Теперь я шёл тихо — слишком тихо. Тишина делала меня умелым в собственных глазах. Я обходил чужие скрипы, чужие пьяные ноги, чужих собак, и каждый малый успех подталкивал дальше: видишь, работает; видишь, ты знаешь город лучше ночи.
Я не пошёл к Кривому колодцу напрямую. Там сейчас мог быть Ворон. Я видел его ход из окна, знал нижнюю улицу, знал дверь, за которой начинались ступени. Поэтому свернул к мосту, как свернул бы умный человек, который обходит яму.

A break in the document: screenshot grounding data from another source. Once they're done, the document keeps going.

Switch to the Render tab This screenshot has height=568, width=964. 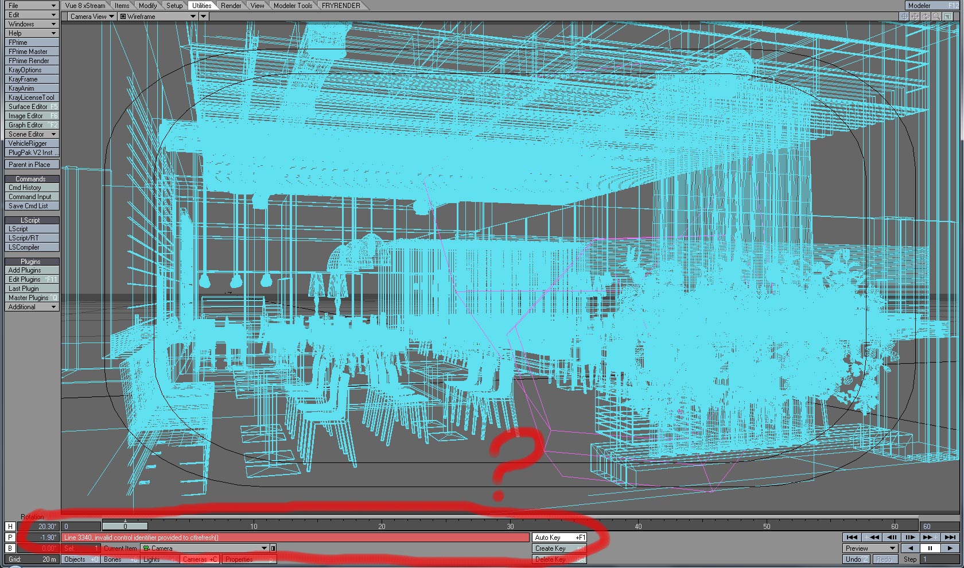point(231,6)
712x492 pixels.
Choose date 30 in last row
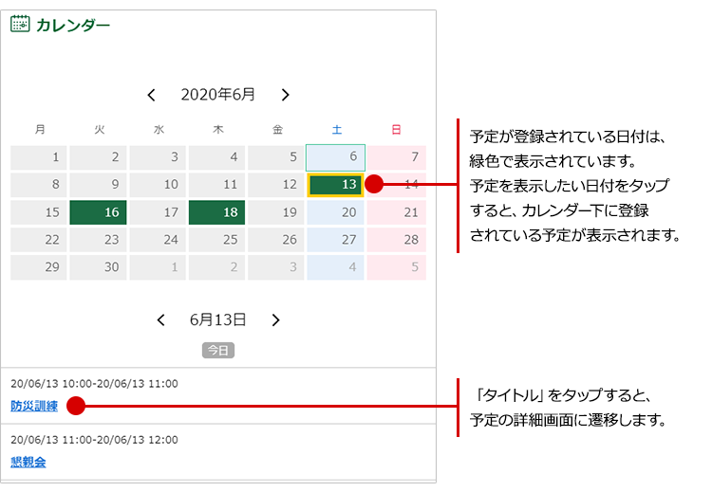pos(99,267)
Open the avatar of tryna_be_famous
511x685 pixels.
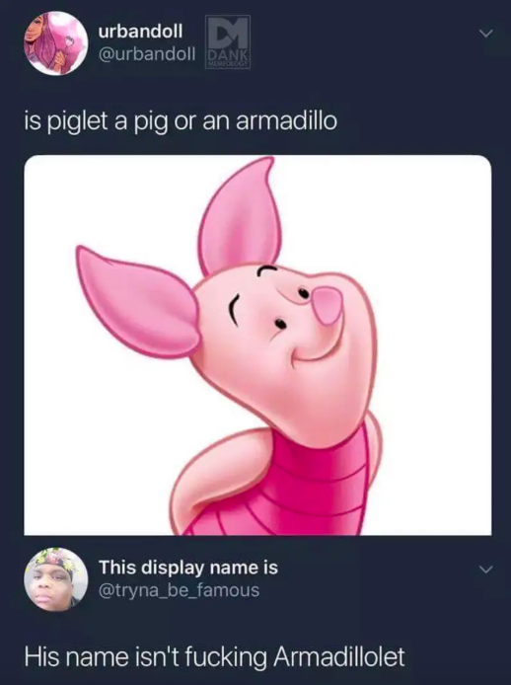point(56,579)
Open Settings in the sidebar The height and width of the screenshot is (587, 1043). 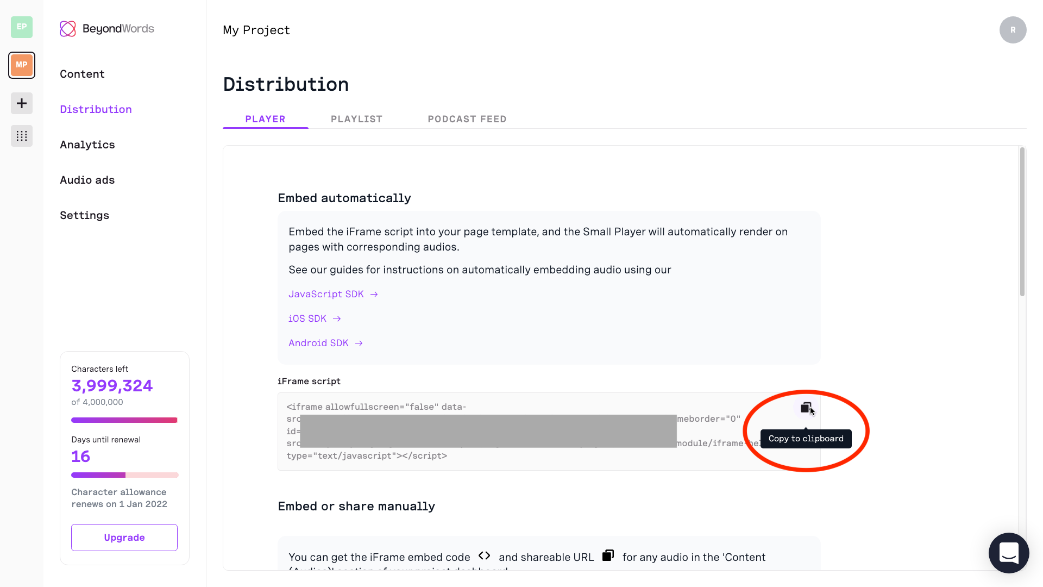pos(84,215)
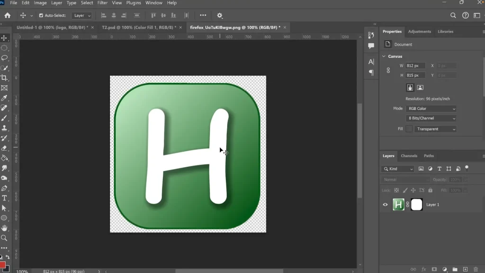Screen dimensions: 485x273
Task: Open the Kind filter dropdown
Action: click(x=398, y=169)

Мысль была приятная: я его обхожу.
Под Медным мостом вода шла низко. Мутная протока от купален несла мыльную пену и один капустный лист, застрявший у сваи. На дальнем конце моста кто-то оставил пустую бутылку; она перекатывалась на ветру и время от времени тихо звякала о камень.
Я присел у балюстрады и подождал.
Двое пьяных прошли сверху, споря, у кого жена страшнее сердится. Один остановился как раз там, где мне надо было лечь, и долго возился с завязкой на штанах. Я сидел в тени, чувствуя, как «Течь» давит в бок, и впервые за ночь разозлился на чужое тело, чужую завязку, чужую медленность. Наконец пьяный справился, плюнул в воду и ушёл за товарищем. Мост опустел.

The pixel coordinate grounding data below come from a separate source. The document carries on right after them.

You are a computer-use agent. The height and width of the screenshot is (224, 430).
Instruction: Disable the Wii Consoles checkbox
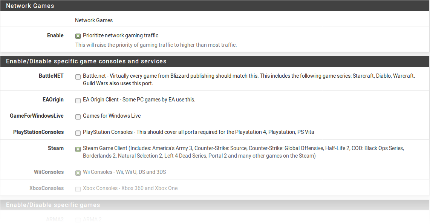[x=78, y=173]
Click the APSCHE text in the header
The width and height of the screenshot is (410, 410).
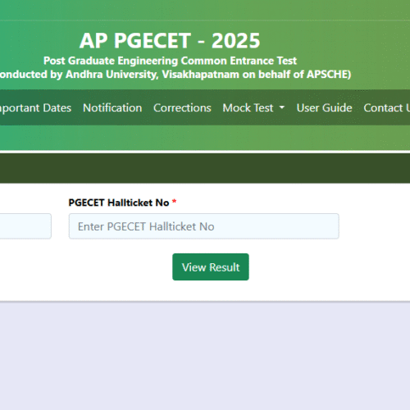(327, 75)
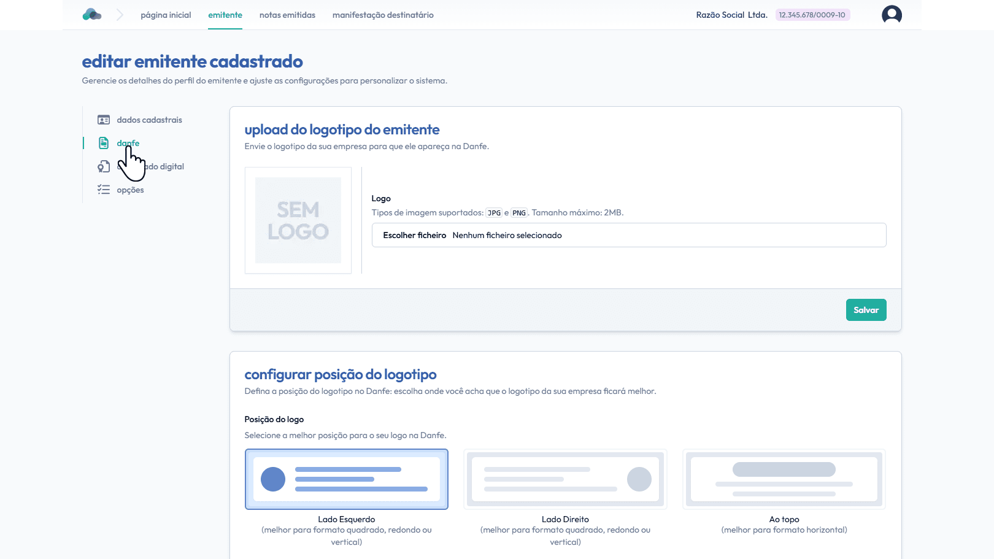This screenshot has height=559, width=994.
Task: Click the certificado digital icon
Action: tap(104, 166)
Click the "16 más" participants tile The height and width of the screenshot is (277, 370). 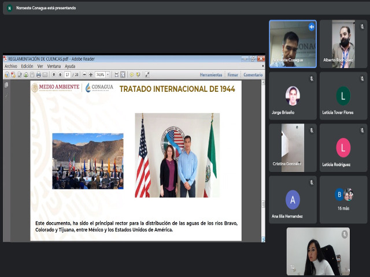click(x=343, y=199)
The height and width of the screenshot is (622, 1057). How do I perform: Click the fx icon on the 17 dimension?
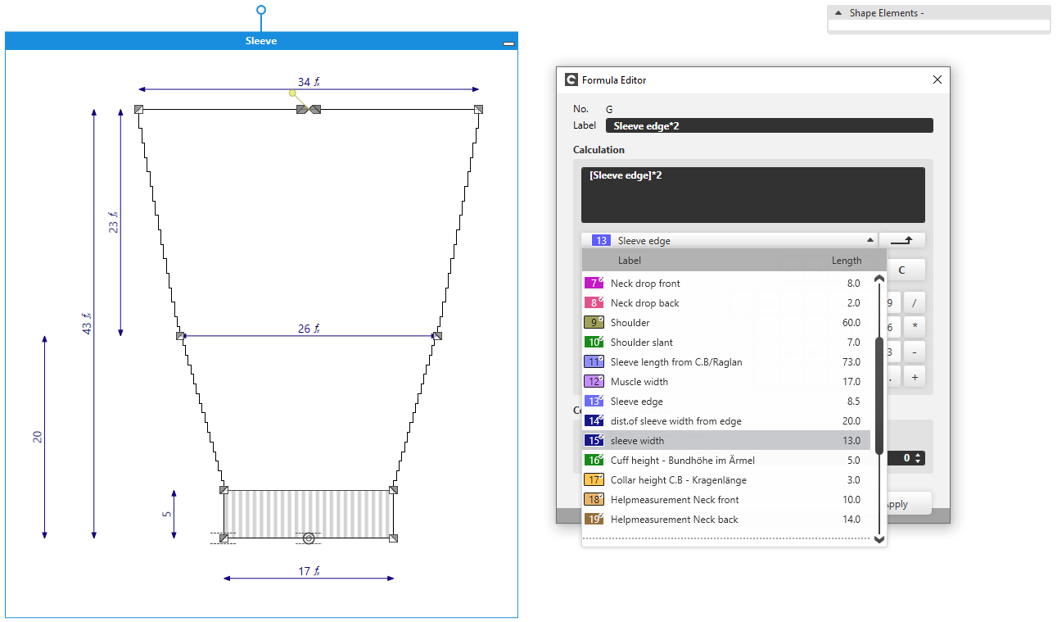click(x=315, y=572)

Только внизу, у прачечного спуска, ещё горел один крохотный огонёк. Кто-то забыл закрыть заслонку фонаря, и свет болтался на воде жёлтым пятном. Пятно доходило почти до той плиты, где мне надо было работать. Я ждал, пока ветер качнёт фонарь, пока тень от сваи ляжет шире. Нога затекла. Под курткой стало жарко, хотя ночь была холодная. Хотелось уже сделать, а не ждать.
Вот это желание и должно было меня остановить.

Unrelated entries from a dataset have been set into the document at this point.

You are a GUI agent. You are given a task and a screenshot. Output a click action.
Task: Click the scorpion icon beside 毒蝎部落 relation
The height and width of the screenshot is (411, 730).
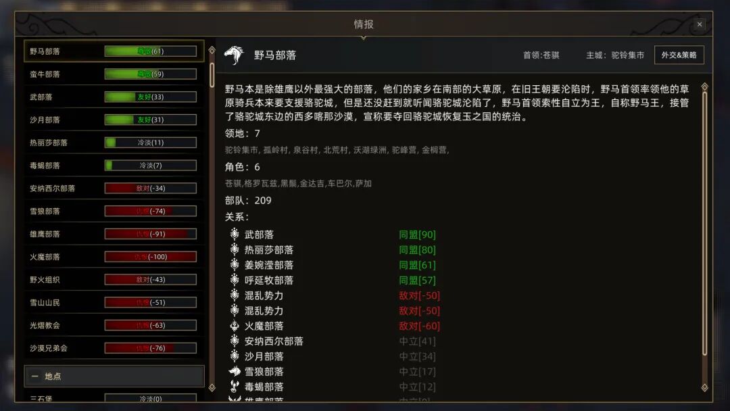pos(235,387)
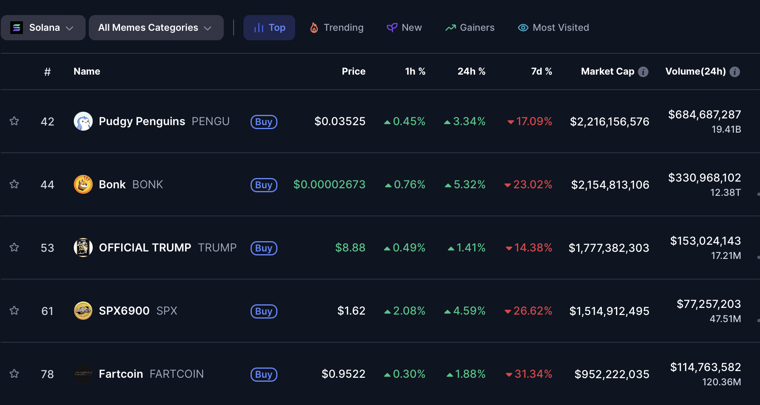Screen dimensions: 760x405
Task: Expand the All Memes Categories dropdown
Action: [x=156, y=28]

Я дождался тени — не из осторожности: просто плану нужна была тень, а план я уважал.
Я лёг боком, как примерил днём; правое плечо сразу намокло. Камень был холодный и шершавый, крошка впилась в щёку. Если кто-то посмотрит из верхнего переулка, увидит пьяного ученика, которому стало плохо. Я вытянул руку в рукаве, вывел «Течь» остриём к щели между балясинами и не дал своему потоку уйти дальше ладони. Только слушать.
Снаружи кладка Кривого колодца отзывалась глухо — как толстая стена, к которой приложили ухо. Старый шов шёл вниз крупно, тяжело, с шагом мастера, который не любил украшений. Я нашёл первый слой, потом второй.
На первом слое было холодно от воды. Поток там шёл по камню широко, почти сонно, и «Течь» передавала его мне через пальцы тяжёлой дрожью. На втором слой раздваивался: один ход уходил к старому водосбросу, другой — к холму. Я выбрал холм и задержался, пока сердце перестало бить в щёку. Слишком громко оно било — казалось, камень слышит.
Третий слой оказался плотнее. В нём старые мастера оставили лишний стежок, грубый, как заплатка на рукаве: видимо, когда-то стену подмыло, и её латали ночью, быстро. Я едва не улыбнулся: вот такой след был честнее всех парадных узоров — уставший человек, мокрый камень, плохой фонарь, работа до рассвета. Это я понимал.
И именно отсюда можно было уйти: запомнить заплатку, утром рассказать Тойну, прийти не одному.
«Течь» сделала то, ради чего её боялись и любили: показала проход — не сразу к замку, без грубости. Тонкая линия легла под моё внимание сама, красивая, чистая, почти без сопротивления. Она вела глубже, к четвёртому слою, туда, где в прежней жизни я видел работу Ворона.
Ниже, под старой смолой шва, лежал другой ход — неровный, медленный, рабочий. Им можно было только потрогать край и уйти с крошкой знания.